___ Dataset entries

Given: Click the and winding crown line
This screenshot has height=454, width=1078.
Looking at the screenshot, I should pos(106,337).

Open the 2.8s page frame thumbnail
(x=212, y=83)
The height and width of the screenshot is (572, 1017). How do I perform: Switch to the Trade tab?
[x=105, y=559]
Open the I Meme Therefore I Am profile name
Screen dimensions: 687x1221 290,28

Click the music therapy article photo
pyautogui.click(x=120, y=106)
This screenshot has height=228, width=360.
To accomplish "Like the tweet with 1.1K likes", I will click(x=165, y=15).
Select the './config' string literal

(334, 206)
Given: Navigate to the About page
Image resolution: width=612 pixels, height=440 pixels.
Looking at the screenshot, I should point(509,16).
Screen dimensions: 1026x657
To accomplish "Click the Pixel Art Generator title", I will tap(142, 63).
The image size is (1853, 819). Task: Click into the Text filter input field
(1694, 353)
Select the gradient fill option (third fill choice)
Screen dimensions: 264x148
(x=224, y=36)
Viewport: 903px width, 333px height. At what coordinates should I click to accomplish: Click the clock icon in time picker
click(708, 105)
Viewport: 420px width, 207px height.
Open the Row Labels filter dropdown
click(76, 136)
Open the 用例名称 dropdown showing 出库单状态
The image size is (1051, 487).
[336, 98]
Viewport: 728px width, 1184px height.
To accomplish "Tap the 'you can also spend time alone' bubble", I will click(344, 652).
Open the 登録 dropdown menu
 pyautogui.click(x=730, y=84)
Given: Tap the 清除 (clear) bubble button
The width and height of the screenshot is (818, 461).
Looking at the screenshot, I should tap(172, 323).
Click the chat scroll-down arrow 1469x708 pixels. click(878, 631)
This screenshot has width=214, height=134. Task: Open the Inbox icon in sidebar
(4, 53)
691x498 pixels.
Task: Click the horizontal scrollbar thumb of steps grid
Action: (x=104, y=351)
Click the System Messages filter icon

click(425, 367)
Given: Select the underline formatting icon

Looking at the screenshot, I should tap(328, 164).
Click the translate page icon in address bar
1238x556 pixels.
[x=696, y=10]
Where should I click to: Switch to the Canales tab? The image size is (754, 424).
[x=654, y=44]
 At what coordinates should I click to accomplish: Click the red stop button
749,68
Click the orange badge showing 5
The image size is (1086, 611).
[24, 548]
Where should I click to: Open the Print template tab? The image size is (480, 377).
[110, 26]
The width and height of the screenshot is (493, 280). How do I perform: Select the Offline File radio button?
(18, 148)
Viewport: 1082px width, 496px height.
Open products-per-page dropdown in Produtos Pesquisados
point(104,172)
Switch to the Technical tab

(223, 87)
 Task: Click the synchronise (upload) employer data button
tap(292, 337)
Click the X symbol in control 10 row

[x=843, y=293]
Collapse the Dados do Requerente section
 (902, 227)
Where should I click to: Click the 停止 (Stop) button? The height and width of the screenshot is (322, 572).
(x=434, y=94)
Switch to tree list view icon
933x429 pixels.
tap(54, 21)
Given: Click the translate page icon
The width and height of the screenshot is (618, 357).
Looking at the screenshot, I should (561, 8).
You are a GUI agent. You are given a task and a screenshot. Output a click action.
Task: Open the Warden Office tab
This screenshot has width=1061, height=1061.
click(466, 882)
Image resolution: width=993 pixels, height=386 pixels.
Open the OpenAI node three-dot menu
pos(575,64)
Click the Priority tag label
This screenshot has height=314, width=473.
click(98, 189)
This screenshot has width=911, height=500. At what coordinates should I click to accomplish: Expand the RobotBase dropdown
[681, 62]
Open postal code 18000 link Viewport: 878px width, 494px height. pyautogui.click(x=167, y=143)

______

■ Directions
Go through the material and report each line that holds the string "showing".

■ Answer box
Open the 用例名称 dropdown showing 出库单状态
Click the orange badge showing 5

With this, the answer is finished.